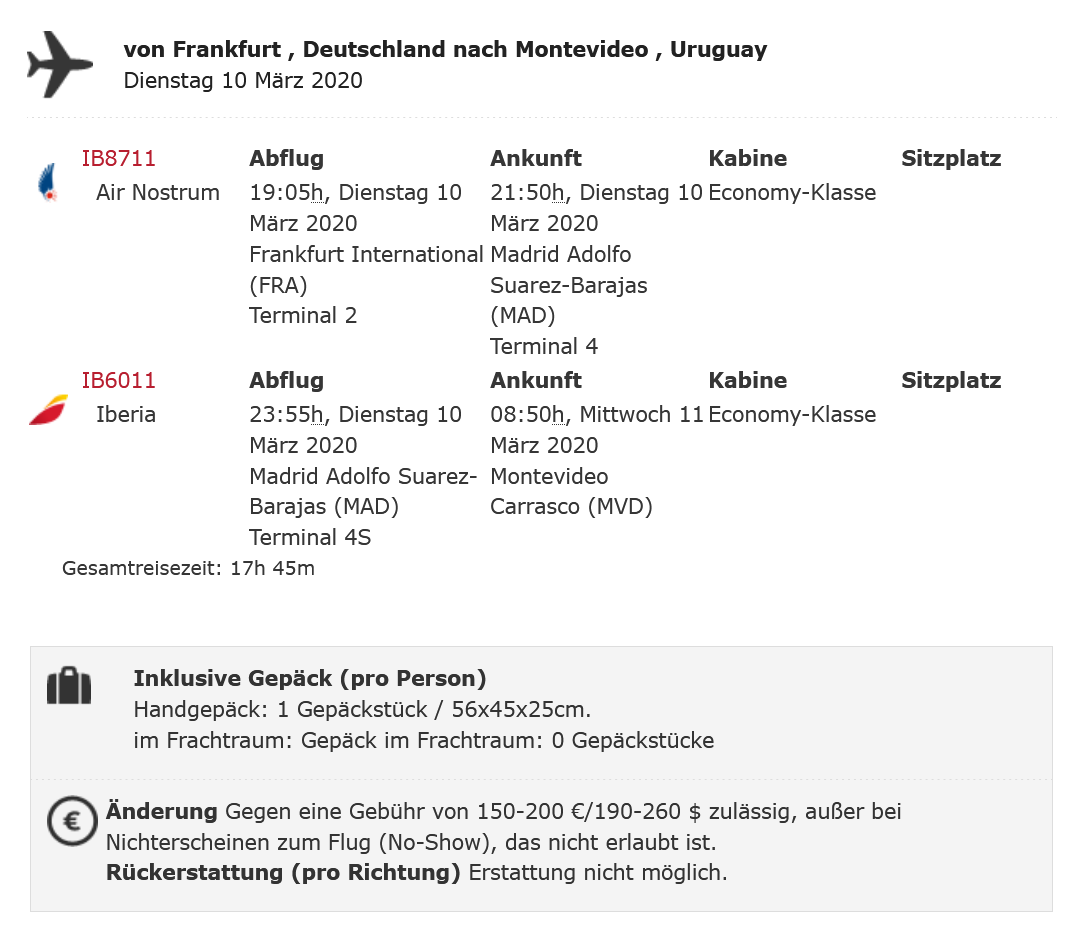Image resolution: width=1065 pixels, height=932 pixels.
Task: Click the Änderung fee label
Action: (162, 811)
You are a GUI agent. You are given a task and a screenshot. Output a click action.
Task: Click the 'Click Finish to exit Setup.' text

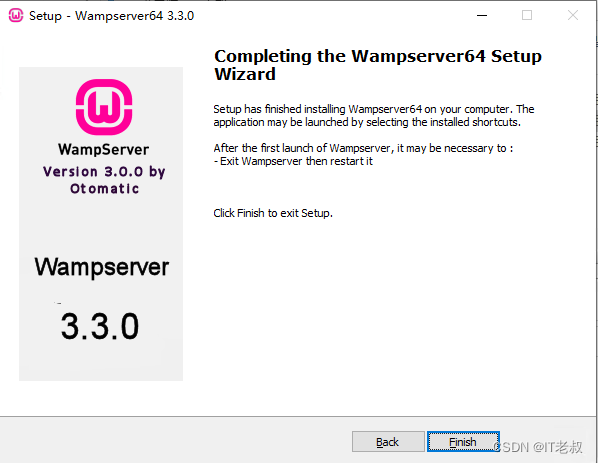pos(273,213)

**********

Set down word for word the lines beginning with the one containing "You are a GUI" and ending with the last line of the listing, inclusive. Omit every picture.

You are a GUI agent. You are given a task and a screenshot. Output a click action.
Task: Click the 'Click Finish to exit Setup.' text

pos(273,213)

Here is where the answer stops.